TASK ITEM → Pictures are not part of the copy. Write out exactly the lines from the line with "Task: Click the Build project hammer icon" through the end of the entries below.

---------- EXTRACTED ENTRIES ----------

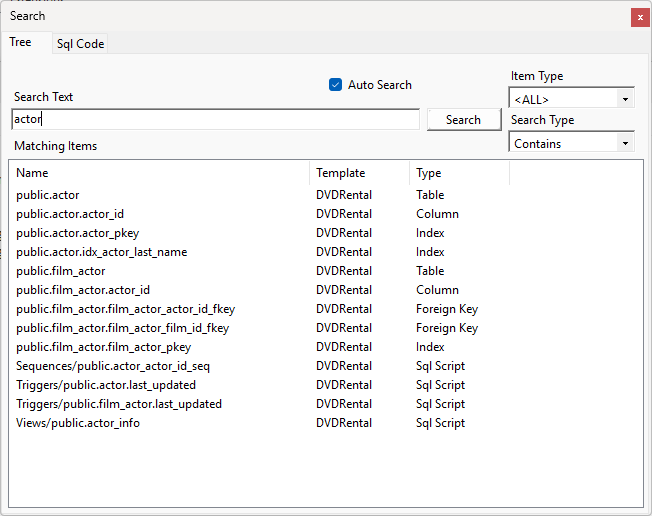
Task: Select the Views/public.actor_info result
Action: (x=78, y=423)
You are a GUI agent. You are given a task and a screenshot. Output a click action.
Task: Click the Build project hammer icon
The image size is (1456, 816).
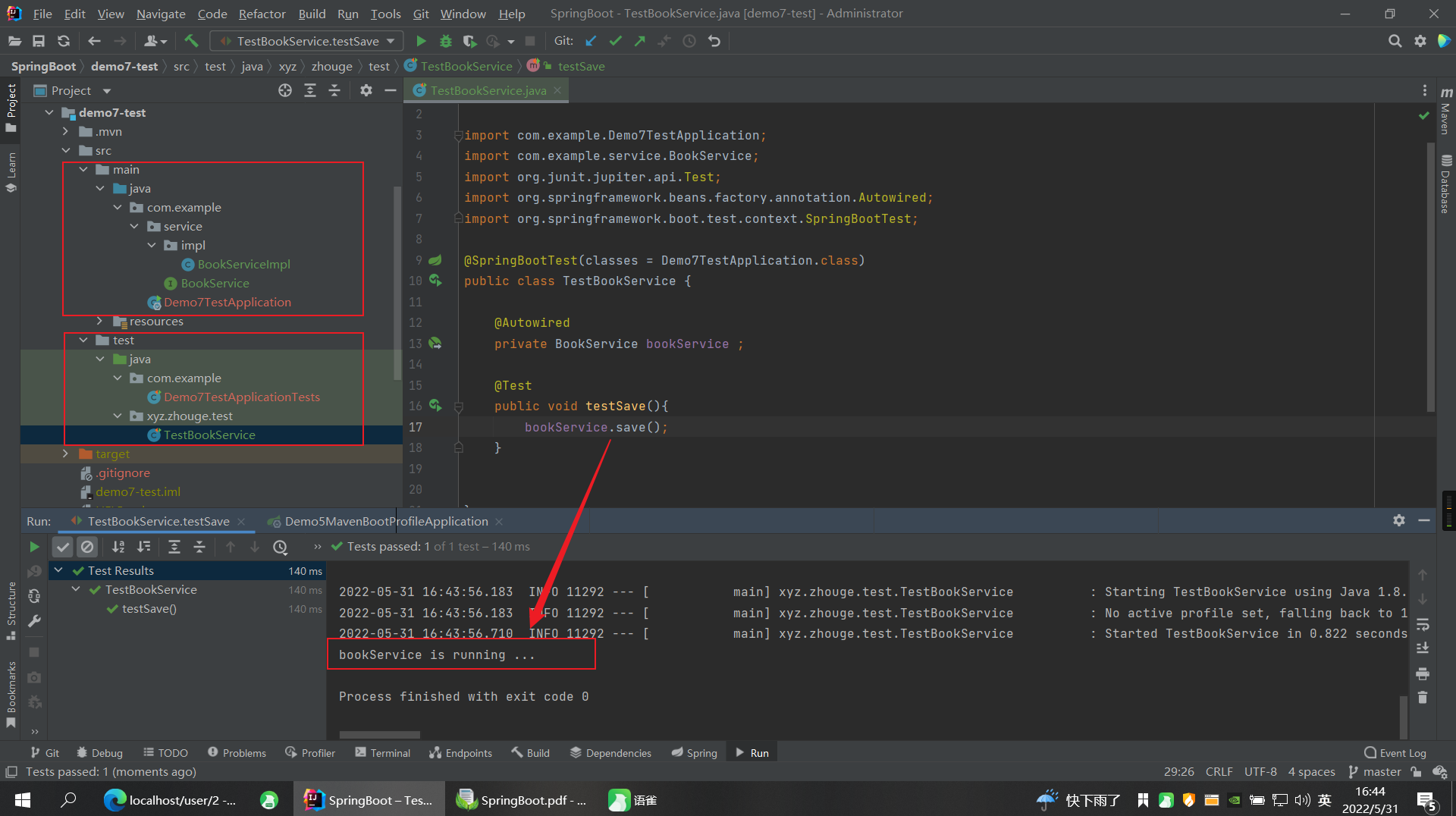[x=191, y=41]
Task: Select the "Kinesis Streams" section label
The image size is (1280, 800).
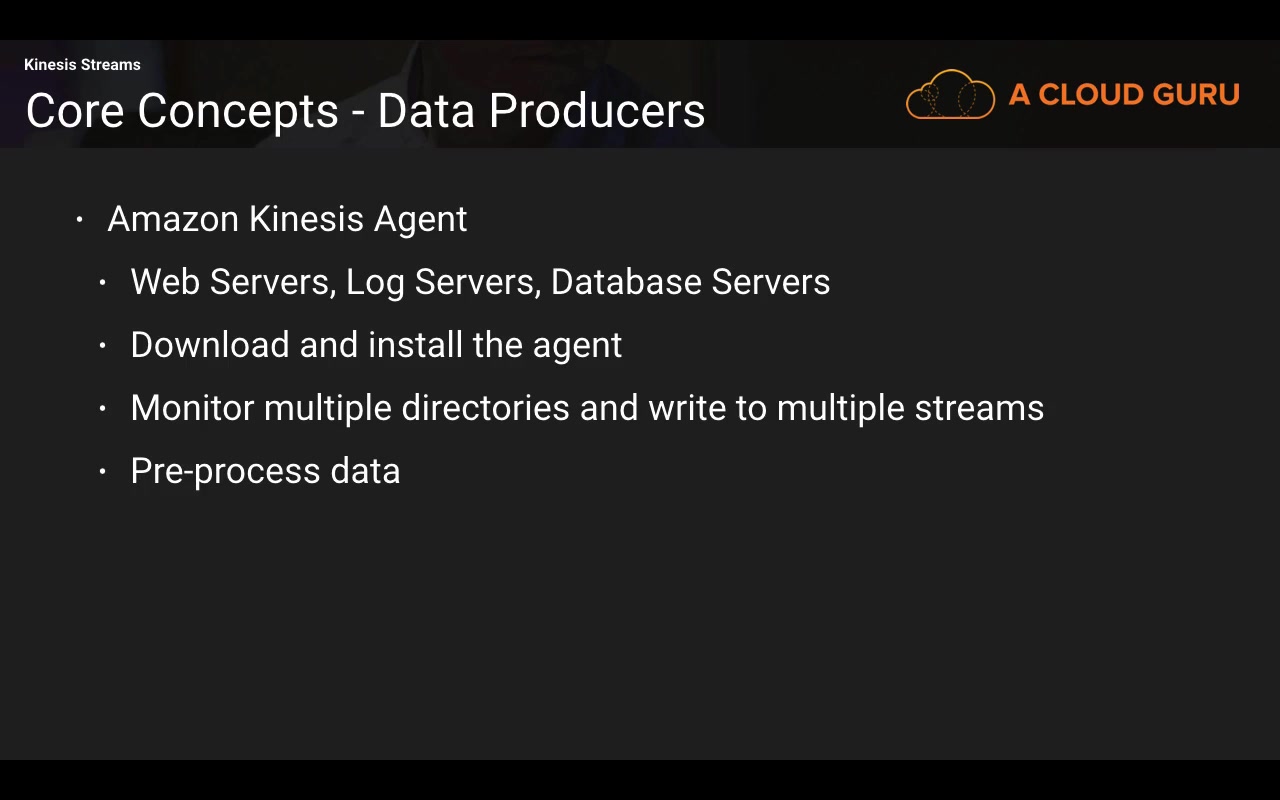Action: (x=82, y=65)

----------

ANSWER SPACE →
Task: Click the Build project hammer icon
The image size is (1456, 816).
[x=191, y=41]
Task: Select the "Kinesis Streams" section label
The image size is (1280, 800).
Action: (x=82, y=65)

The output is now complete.